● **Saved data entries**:

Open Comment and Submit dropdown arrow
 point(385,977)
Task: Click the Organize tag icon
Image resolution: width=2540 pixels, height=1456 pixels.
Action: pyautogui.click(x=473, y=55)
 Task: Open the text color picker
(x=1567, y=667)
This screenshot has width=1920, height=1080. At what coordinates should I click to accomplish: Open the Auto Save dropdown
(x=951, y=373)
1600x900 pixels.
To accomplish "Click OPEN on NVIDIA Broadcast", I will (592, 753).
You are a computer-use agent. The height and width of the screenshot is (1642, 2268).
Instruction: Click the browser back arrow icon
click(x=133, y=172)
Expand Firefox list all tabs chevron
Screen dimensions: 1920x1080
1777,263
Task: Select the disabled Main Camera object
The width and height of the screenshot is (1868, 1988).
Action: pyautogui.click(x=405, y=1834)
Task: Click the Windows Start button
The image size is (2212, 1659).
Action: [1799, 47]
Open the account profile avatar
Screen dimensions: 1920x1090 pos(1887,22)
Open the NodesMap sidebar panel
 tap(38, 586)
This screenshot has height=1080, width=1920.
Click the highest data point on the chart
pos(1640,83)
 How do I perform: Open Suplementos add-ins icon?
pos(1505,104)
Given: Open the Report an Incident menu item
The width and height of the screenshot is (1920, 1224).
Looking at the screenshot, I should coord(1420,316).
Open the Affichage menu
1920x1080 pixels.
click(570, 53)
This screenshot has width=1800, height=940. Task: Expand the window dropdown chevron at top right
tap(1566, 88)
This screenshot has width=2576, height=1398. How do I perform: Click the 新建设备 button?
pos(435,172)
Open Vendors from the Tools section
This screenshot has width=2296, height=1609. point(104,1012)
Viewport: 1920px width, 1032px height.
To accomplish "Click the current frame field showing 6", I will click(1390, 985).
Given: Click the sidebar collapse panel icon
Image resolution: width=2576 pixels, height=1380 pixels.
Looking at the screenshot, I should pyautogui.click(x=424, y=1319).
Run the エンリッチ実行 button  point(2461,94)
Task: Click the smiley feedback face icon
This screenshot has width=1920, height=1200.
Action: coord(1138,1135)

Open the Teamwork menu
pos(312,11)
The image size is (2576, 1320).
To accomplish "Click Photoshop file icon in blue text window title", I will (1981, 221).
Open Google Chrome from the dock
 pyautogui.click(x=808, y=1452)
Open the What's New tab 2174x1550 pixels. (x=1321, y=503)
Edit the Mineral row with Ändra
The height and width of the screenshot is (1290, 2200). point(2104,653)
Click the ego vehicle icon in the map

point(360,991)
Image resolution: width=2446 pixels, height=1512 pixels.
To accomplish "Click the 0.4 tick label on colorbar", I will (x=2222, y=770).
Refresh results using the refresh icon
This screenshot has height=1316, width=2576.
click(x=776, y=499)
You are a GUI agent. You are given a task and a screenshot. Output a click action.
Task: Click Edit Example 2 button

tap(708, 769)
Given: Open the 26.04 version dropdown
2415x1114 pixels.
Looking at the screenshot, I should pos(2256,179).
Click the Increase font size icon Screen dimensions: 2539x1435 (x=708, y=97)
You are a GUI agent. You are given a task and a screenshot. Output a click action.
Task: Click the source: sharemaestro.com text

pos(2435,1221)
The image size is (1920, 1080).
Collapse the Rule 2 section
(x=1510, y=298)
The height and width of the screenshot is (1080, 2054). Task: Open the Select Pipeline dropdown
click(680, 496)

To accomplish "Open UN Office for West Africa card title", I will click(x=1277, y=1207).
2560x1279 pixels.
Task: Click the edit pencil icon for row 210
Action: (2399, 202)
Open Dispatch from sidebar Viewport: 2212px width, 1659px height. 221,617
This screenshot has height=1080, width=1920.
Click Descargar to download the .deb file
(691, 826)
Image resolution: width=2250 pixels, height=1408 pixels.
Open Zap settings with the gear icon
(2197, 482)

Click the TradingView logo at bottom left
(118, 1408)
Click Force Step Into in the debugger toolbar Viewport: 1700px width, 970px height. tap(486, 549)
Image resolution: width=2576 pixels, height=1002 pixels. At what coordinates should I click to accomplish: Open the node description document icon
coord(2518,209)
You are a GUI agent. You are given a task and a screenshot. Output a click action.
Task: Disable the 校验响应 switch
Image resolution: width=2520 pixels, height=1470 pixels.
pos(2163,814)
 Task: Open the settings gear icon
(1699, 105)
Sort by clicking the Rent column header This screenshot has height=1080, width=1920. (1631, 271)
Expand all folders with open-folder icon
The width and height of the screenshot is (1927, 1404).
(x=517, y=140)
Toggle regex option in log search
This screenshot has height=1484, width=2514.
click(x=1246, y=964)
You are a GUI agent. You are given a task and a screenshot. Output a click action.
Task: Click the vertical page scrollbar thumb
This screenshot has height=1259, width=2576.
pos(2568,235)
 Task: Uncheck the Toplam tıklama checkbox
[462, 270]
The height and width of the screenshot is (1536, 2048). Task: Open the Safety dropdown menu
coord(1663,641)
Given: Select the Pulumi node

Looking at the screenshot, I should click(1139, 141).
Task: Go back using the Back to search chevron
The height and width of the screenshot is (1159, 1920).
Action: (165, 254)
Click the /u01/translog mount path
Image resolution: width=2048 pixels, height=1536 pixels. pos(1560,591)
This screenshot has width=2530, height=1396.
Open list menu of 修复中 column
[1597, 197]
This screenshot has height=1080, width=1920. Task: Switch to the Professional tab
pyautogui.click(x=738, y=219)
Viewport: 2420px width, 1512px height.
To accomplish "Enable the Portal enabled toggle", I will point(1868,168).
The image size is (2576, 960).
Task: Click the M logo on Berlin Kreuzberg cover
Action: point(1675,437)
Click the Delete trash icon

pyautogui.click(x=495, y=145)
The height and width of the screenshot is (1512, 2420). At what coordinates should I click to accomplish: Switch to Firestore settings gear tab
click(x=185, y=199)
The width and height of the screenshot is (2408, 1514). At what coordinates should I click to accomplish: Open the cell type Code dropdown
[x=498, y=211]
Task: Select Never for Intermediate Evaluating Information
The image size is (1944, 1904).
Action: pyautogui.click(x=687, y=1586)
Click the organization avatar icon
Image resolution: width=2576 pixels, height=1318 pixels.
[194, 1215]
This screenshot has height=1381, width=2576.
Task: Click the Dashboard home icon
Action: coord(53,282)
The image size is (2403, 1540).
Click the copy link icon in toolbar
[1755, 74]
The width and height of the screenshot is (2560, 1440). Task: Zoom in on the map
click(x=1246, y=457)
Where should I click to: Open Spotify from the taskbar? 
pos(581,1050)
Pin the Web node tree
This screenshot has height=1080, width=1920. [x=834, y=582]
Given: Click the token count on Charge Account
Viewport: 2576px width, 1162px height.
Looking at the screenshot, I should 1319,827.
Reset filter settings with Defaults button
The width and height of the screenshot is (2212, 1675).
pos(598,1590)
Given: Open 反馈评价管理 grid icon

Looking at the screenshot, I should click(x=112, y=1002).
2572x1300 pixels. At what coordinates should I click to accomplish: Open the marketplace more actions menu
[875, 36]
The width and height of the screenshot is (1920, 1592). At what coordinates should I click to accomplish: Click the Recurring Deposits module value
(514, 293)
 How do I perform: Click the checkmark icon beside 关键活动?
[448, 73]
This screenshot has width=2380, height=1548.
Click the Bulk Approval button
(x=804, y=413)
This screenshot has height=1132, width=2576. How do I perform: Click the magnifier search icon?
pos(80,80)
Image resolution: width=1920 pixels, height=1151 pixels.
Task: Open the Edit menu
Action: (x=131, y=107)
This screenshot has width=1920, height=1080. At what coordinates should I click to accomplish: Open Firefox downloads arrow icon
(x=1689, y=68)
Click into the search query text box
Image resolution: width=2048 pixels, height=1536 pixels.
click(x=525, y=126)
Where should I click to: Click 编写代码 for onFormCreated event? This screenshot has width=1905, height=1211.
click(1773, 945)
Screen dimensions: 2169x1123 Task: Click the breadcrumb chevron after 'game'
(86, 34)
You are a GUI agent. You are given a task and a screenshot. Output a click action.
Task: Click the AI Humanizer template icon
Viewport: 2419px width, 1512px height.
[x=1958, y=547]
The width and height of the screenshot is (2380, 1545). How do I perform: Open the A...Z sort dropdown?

● **WHAT IS EXPECTED**:
The lines to copy run from the start of the records above through the line holding "You are a computer-use"; give them exactly, both ends included, and nothing else.

● **ANSWER FOR THIS EXERCISE**:
Open Comment and Submit dropdown arrow
 point(385,977)
Task: Click the Organize tag icon
Image resolution: width=2540 pixels, height=1456 pixels.
Action: pyautogui.click(x=473, y=55)
 Task: Open the text color picker
(x=1567, y=667)
This screenshot has width=1920, height=1080. At what coordinates should I click to accomplish: Open the Auto Save dropdown
(x=951, y=373)
1600x900 pixels.
To accomplish "Click OPEN on NVIDIA Broadcast", I will (592, 753).
You are a computer-use agent. The height and width of the screenshot is (1642, 2268).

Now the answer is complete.